-- Records for this exercise follows --

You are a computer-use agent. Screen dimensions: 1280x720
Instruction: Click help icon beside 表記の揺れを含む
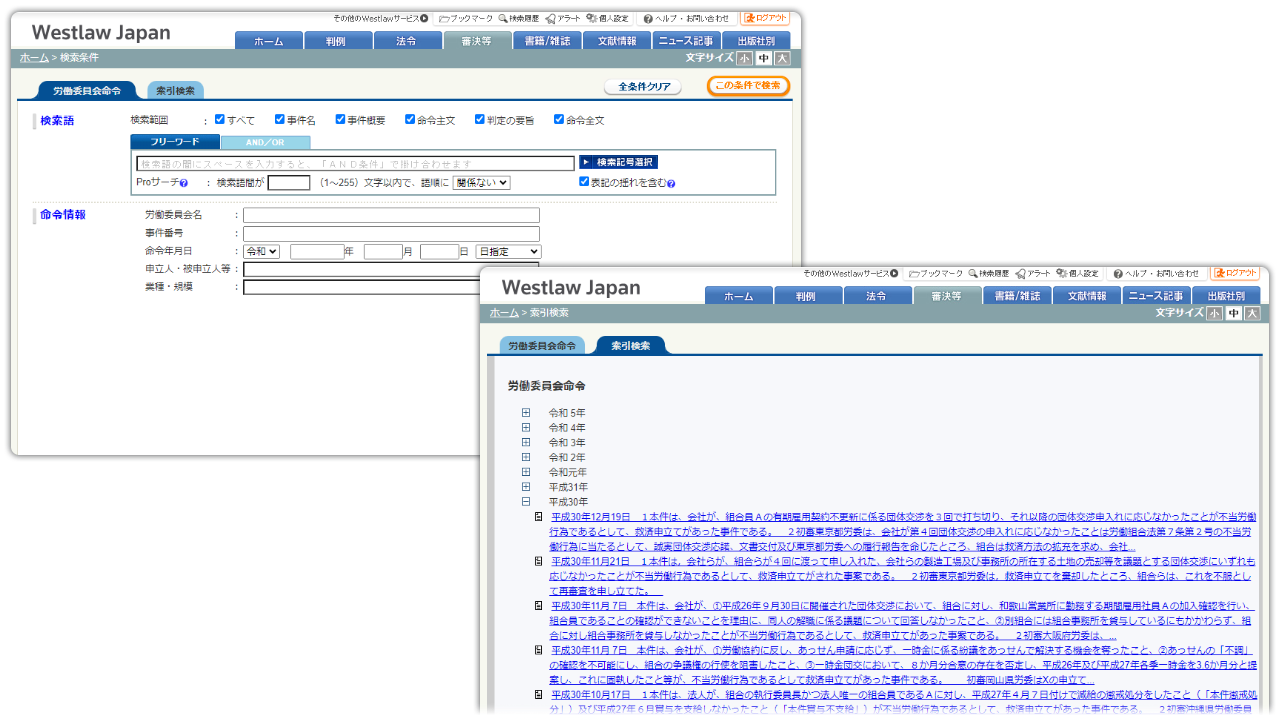[x=671, y=184]
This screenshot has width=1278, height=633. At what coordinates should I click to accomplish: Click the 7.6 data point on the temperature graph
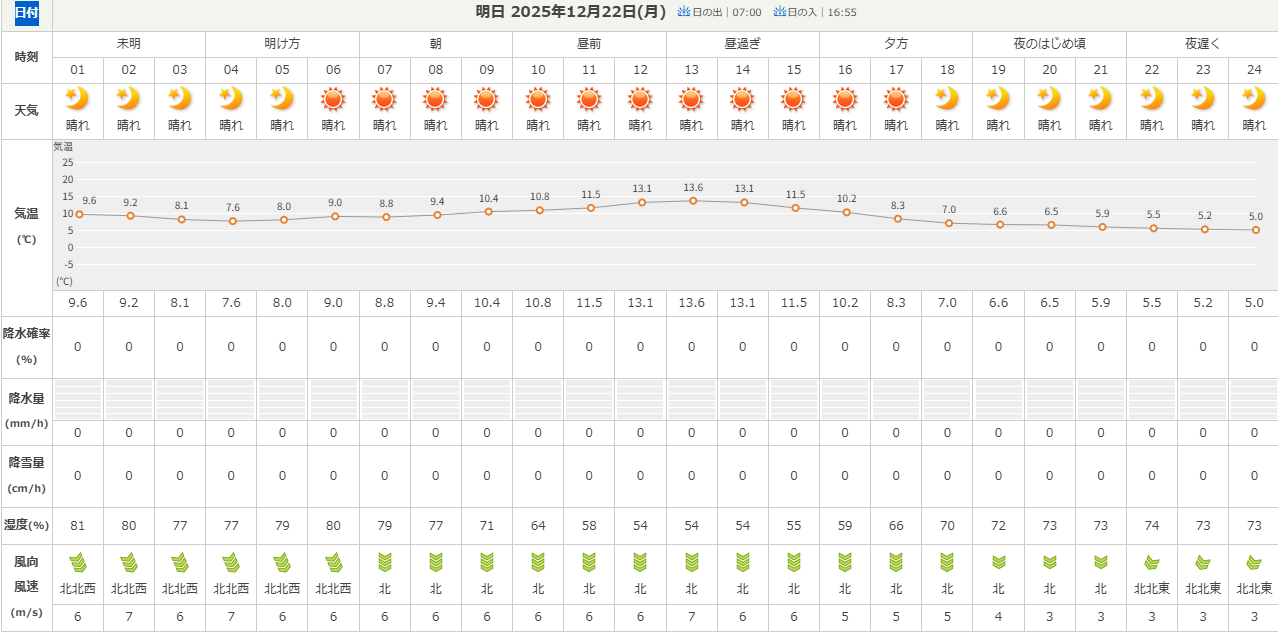233,221
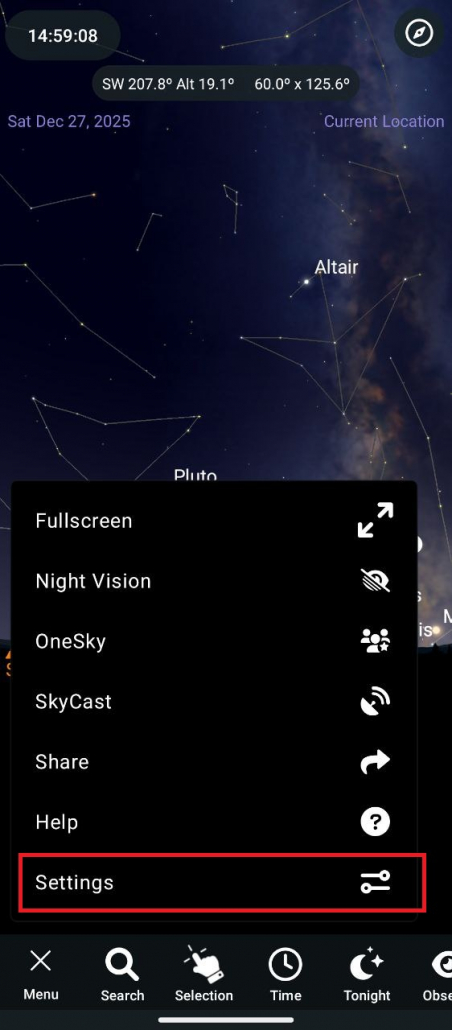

-- Records for this exercise concluded --

Task prompt:
Set out the material once more, exact in every line, with no images.

Finished task:
You are a computer-use agent. Screen dimensions: 1280x720
Instruction: Click help icon beside 表記の揺れを含む
[x=671, y=184]
This screenshot has width=1278, height=633. At what coordinates should I click to accomplish: Click the 7.6 data point on the temperature graph
233,221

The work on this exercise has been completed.